J. LUIS CARVAJAL
Según mi novia (que colecciona ese tipo de datos), Javier Acosta es el poeta más laureado de Zacatecas, además de ser el mentor con más alumnos laureados. Al margen de su notable carrera académica (se tituló en la Universidad Complutense de Madrid con una tesis doctoral sobre el eterno retorno en Schopenhauer, Nietzsche y Borges), ha publicado más de una decena de libros, entre los que destacan Allen, tómate una tableta de eucalipto (Praxis 1994), El libro del abandono (Ediciones Era 2010) y Viejos comiendo sopa (Universidad Autónoma de Sinaloa 2021). Por sus propios méritos, Acosta se ha convertido en referencia ineludible para hablar de la nueva poesía zacatecana y, en mi caso, de poesía postlopezvelardeana: la poesía que confirma y rompe la tradición inaugurada en la provincia mexicana por Ramón López Velarde —y por José Juan Tablada, de rebote.

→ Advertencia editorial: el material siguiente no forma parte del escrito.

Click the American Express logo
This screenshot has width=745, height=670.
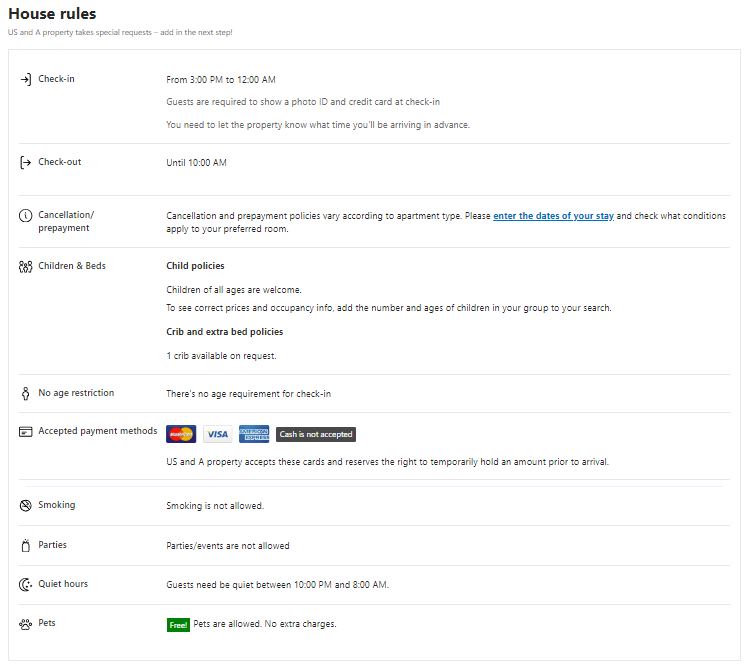(x=254, y=434)
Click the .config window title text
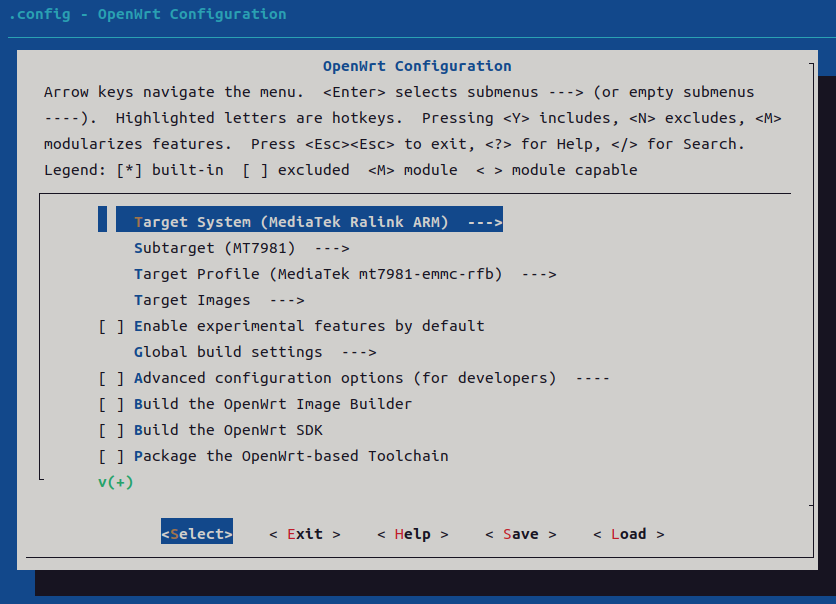 pos(148,14)
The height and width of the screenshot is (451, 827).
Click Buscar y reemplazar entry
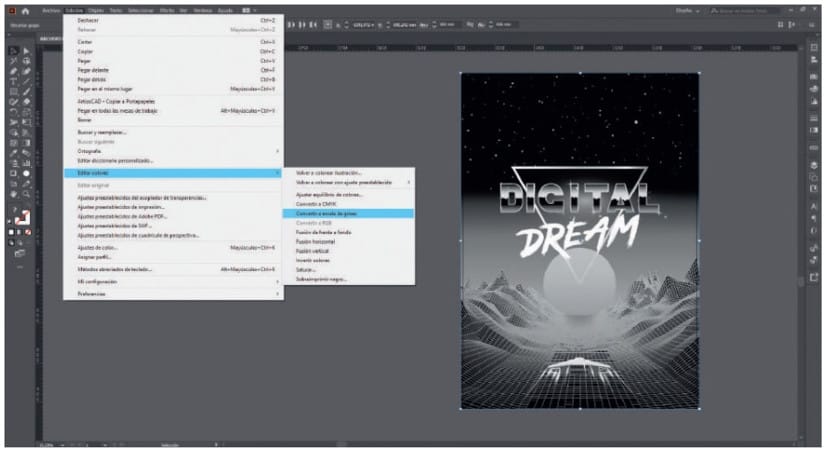(102, 132)
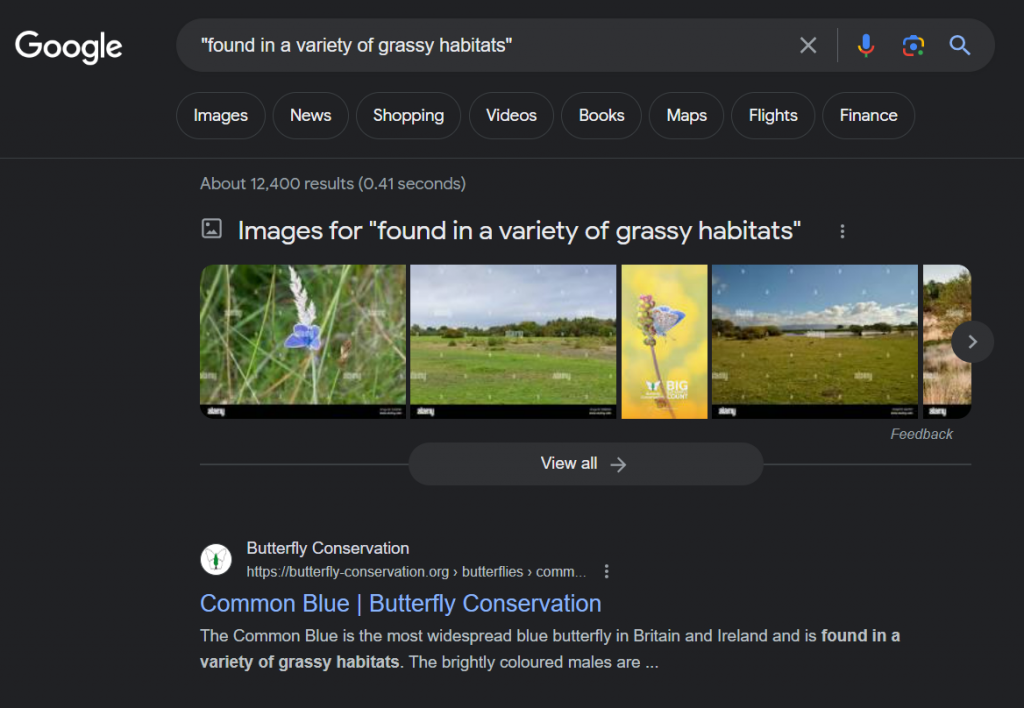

Al publicar su cuarto libro, Largo viaje al presente (Mantis Editores 2007), Javier Acosta había consolidado su voz, un estilo muy personal, fraguado con paciencia a partir de sus experimentos iniciales. Al contrario de poetas como José de Jesús Sampedro (con sus transgresiones y experimentos sintácticos), Acosta respeta las normas del lenguaje para hacer visibles sus paradojas intrínsecas, tras las cuales se agazapan las de nuestro pensamiento y las del Mundo. A la manera de poetas como Roberto Juarroz (pero con una influencia más notoria de la filosofía oriental) Javier Acosta trabaja con prolijidad la forma poética hasta conseguir que sus versos se llenen de vacío, de silencio, de asombro. Si el filósofo chino Chuan-Tzu soñó que era una mariposa y al despertar no sabía si él había sido soñado, el poeta Javier Acosta sueña un libro donde el lector pueda leer, “fragmentos de un poema / que hablaba de Chuang-Tzu / por boca de Chuang-Tzu”. El sueño de un sueño, contenido en un libro que sueña.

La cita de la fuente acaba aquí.